20 propositions des agriculteur·ices
Les protestations étant très actuelles, la discussion s'est concentrée sur les demandes des agriculteur·ices et leurs propositions. La première chose soulignée était que jusqu'à présent, la réponse des gouvernements a été largement insatisfaisante – notre webinaire a eu lieu la veille de la réunion du Premier ministre grec avec les représentant·es des agriculteur·ices. Les mesures proposées aux agriculteur·ices ont été qualifiées de sommaires et de simples mesures d'urgence, car elles ne font que tenter d'atténuer les impasses économiques et l'impact des crises, mais ne traitent pas les problèmes par une politique structurée, pour laquelle, bien sûr, un dialogue ouvert avec les agriculteur·ices est nécessaire.

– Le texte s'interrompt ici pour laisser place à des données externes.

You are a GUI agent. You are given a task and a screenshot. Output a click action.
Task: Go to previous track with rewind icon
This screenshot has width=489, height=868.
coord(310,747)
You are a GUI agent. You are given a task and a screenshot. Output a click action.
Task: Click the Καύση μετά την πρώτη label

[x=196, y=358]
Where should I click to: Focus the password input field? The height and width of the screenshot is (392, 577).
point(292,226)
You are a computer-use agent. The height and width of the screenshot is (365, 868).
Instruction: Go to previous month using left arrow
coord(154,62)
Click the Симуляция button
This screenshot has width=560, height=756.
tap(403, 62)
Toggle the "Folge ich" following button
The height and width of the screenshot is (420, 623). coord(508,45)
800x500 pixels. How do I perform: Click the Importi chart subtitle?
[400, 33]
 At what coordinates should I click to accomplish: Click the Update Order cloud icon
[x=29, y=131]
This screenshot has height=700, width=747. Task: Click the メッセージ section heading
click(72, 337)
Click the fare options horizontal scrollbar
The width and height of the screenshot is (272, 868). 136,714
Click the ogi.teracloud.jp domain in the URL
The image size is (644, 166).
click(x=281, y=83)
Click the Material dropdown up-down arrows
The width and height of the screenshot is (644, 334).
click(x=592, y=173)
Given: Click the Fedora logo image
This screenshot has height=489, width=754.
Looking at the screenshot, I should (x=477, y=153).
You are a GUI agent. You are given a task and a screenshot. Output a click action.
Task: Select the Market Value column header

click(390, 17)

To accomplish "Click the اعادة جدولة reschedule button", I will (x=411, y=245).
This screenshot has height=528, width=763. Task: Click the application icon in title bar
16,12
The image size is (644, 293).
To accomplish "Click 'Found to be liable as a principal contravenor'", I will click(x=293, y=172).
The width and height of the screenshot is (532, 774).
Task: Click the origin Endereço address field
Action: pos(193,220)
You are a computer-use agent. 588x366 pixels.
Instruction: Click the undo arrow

Outre les propositions évidentes visant à améliorer les revenus des agriculteur·ices en réduisant les coûts de production, certaines des remarques entendues et liées à l'ensemble des problèmes agricoles sont les suivantes :
- Régulation du commerce, réduction des intermédiaires et plafonnement de leurs profits.
- Renforcement de la position des entreprises agricoles sur le marché.
- Augmentation du pouvoir accordé aux coopératives et aux producteur·ices dans la fixation des prix.
- Attention particulière à l'équilibre des revenus des agriculteur·ices bios.
- Inclusion dans les mesures environnementales de la protection des revenus.
- Remboursement des dettes pour les agriculteur·ices surendetté·es.
- Autonomie et indépendance pour les agriculteur·ices afin de renforcer et d'améliorer la production locale.
- Meilleure prise en compte dans la PAC des problèmes locaux et spécificités locales.
- Révision de la législation là où des amendements sont nécessaires.
- Allocation d’une plus grande part des subventions à des modèles agro-écologiques.
- Réduction de la bureaucratie et simplification des procédures.
- Consultation systématique des agriculteur·ices, notamment sur la planification à long terme et les investissements les plus appropriés.
- Politique soutenue au long terme pour garantir l’accès de toutes et tous au foncier.
- Formation systématique des agriculteur·ices aux enjeux économiques, sociaux et écologiques du XXIè siècle.
- Limitation de la dépendance des agriculteur·ices vis-à-vis des subventions de la PAC.
- Mise en place de mesures pour faire face aux risques liés au changement climatique, telles que les catastrophes survenues en Thessalie, en Grèce, en septembre dernier.
- Accès de toutes et tous les agriculteur·ices à la technologie grâce à un financement public adéquat.
- Inclusion systématique des défis économiques dans la stratégie des ONG environnementales.
- Lutte contre les inégalités dans la distribution des terres, de l'eau et des subventions.
- Accès juste à la nourriture pour toutes et tous, en luttant contre les inégalités dans toute la société. Comme cela a été souligné dans les remarques conclusives, il est nécessaire de toujours partir des producteur·ices locaux pour construire la politique européenne à Bruxelles, et non pas partir de Bruxelles pour finir chez les producteur·ices.